The court, in a 7-2 decision, brushed aside concerns that the law could apply to mainstream movies that depict adolescent sex, classic literature or innocent e-mails that describe pictures of grandchildren.

The ruling upheld part of a 2003 law that also prohibits possession of child porn. It replaced an earlier law against child pornography that the court struck down as unconstitutional.

The law sets a five-year mandatory prison term for promoting, or pandering, child porn. It does not require that someone actually possess child pornography. Opponents have said the law could apply to movies like “Traffic” or “Titanic” that depict adolescent sex.

But Justice Antonin Scalia, in his opinion for the court, said the law does not cover movie sex. there is no “possibility that virtual child pornography or sex between youthful-looking adult actors might be covered by the term ‘simulated sexual intercourse.'” Scalia said.

Likewise, Scalia said, First Amendment protections do not apply to “offers to provide or requests to obtain child pornography.”

*There’s a lot of interesting thought on the First Ammendment contained throughout Scalia’s opinion. Here’ s a section on the effect of the ruling on “Hollywood:”

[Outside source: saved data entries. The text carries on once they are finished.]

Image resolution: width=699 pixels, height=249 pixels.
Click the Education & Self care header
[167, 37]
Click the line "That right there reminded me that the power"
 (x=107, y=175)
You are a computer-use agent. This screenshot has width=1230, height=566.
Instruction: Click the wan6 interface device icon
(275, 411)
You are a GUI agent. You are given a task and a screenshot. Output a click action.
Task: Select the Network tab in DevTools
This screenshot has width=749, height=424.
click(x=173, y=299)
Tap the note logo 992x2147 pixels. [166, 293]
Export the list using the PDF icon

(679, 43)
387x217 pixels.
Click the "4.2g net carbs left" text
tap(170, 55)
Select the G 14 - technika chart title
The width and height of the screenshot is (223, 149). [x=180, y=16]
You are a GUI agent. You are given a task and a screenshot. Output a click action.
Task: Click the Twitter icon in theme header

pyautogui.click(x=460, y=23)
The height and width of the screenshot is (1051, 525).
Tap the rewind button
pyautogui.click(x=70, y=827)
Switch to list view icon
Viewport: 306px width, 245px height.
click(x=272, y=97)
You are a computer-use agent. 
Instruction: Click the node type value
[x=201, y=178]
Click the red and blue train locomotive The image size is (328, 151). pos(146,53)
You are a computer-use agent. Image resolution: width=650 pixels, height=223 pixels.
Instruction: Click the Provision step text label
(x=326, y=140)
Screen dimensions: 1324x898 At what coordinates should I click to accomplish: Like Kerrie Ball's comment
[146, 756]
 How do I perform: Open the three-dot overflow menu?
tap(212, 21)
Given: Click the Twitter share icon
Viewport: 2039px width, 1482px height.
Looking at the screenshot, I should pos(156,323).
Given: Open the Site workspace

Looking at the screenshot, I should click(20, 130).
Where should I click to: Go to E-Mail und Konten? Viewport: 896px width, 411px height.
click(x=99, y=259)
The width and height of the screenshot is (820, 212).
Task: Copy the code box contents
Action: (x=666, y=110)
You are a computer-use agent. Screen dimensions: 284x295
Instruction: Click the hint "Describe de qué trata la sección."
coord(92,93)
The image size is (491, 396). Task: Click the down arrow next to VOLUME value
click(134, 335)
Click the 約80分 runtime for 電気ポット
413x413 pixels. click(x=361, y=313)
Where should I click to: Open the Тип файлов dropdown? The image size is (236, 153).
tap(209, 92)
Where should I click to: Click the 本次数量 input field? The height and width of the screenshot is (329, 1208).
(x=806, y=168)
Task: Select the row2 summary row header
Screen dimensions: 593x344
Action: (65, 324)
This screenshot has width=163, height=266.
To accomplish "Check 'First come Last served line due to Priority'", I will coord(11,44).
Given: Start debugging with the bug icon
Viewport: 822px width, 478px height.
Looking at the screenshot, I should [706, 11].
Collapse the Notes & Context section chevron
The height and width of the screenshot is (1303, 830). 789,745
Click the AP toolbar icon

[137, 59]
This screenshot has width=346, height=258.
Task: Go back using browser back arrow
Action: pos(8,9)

Amici contend that some advertisements for mainstream Hollywood movies that depict underage charactershaving sex violate the statute. Brief for Free Speech Coalition et al. as Amici Curiae 9-18. We think it implausible that a reputable distributor of Hollywood movies,such as Amazon.com, believes that one of these films contains actual children engaging in actual or simulated sex on camera; and even more implausible that Amazon.com would intend to make its customers believe such a thing. The average person understands that sex scenes inmainstream movies use nonchild actors, depict sexual activity in a way that would not rise to the explicit level necessary under the statute, or, in most cases, both.